31/05/2020
Pentecostés Si quieres ver las lecturas pincha aquí
Hch 2, 1-11
Sal 103,
1ab. 24ac. 29bc-31. 34
1 Cor 12,
3b-7. 12-13
Secuencia
Jn 20, 19-23
Ligadas a la fastuosa liturgia del Templo de
Jerusalén existía tres grandes fiestas que llenaban la ciudad de peregrinos.

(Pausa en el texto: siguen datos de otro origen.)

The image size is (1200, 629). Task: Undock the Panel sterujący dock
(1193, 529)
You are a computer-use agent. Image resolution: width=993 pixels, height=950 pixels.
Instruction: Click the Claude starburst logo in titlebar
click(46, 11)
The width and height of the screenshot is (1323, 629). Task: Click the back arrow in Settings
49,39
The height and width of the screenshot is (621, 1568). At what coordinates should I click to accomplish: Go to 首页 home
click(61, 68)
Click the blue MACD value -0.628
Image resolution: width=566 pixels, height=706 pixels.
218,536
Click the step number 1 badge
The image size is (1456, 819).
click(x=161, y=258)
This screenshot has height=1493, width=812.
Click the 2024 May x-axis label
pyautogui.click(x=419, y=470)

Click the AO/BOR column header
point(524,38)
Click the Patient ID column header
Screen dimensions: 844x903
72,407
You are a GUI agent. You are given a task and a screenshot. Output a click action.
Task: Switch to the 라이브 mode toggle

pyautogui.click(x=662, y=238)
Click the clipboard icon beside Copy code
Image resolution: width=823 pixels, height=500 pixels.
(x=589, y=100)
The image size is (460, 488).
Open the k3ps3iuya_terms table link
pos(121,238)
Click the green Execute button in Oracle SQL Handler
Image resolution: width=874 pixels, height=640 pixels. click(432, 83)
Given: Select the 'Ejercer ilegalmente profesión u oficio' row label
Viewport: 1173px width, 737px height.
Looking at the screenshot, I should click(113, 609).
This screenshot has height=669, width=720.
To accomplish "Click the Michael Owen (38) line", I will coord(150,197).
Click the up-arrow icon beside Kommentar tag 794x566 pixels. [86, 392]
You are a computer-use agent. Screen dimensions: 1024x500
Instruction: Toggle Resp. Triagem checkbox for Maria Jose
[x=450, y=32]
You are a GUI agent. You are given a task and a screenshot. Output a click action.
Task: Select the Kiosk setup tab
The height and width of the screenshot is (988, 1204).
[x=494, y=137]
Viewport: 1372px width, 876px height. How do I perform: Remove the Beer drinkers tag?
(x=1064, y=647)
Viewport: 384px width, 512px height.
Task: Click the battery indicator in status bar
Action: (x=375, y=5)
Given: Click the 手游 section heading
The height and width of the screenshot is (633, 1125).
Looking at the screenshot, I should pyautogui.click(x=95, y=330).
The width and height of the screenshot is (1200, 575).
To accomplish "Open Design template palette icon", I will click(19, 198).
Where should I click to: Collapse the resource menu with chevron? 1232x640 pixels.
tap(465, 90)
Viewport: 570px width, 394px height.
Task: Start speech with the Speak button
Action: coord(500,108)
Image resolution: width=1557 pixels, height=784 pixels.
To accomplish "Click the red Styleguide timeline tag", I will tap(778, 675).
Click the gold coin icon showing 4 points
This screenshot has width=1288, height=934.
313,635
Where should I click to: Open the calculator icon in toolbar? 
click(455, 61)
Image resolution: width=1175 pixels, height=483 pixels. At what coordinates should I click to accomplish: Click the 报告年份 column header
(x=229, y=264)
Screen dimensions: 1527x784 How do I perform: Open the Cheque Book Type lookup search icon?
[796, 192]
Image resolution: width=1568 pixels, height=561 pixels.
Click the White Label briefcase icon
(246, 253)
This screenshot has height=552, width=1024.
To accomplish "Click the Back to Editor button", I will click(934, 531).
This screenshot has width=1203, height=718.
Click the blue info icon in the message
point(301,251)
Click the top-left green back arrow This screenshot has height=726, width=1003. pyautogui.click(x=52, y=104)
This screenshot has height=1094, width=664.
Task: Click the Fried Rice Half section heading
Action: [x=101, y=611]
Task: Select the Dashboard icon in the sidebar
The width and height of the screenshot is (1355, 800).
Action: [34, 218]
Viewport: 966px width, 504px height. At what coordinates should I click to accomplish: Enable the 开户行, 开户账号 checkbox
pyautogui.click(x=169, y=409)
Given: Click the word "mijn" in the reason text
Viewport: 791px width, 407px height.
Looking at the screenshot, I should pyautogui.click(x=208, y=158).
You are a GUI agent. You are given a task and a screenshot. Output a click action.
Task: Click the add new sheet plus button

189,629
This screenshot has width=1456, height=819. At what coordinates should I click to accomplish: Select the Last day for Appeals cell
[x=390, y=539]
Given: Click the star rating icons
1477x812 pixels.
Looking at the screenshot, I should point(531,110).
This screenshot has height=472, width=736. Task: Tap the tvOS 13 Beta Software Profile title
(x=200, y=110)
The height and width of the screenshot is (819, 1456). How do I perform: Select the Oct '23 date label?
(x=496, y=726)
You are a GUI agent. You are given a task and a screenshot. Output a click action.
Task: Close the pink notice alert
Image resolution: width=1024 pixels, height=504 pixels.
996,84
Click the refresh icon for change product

Cronológicamente se celebraba primero Pésah, el recuerdo de la primera Pascua
de liberación en Egipto; en segundo lugar, Shavuot conmemoraba la entrega de la
ley a Moisés en el Sinaí por parte de Dios, cincuenta días después de aquella
Pascua original y, por último, Sukkot, la fiesta de los Tabernáculos rememora
el deambular del pueblo por el desierto durante 40 años. La ciudad rebosaba de
creyentes, comerciantes que esperaban hacer negocios, y todas las familias
levíticas se congregaban para los rituales. Eran grandes fiestas. Es en la
fiesta de Shavuot donde Lucas sitúa el relato de Pentecostés. Evidentemente,
esta localización no puede ser casual. Según su perspectiva la Ley es
completada por el Espíritu. La ley que según la tradición se centraba en el
amor a Dios y a los hermanos y de la que Jesús denunció su interpretación
alienante se ve finalmente coronada por la presencia del Espíritu.
Entre Padre e Hijo existe un flujo que ambos se
entregan recíprocamente de forma permanente. Ese flujo es el Espíritu: un don
eternamente entregado y acogido por ambas partes. Es el Padre que se da por
completo y el Hijo que acoge totalmente; es el Hijo que se da por completo y el
Padre que acoge totalmente. El Espíritu es la unión entre Padre e Hijo; es Dios
entregado por Dios a Dios. En hebreo “jag” significa fiesta y también
movimiento circular. Es el baile trinitario en el que tres se hacen uno. Esa
misma capacidad de amar y bailar mora ahora entre nosotros. En el Hijo tan sólo
uno se nos había unido, pero en el Espíritu los tres están con nosotros.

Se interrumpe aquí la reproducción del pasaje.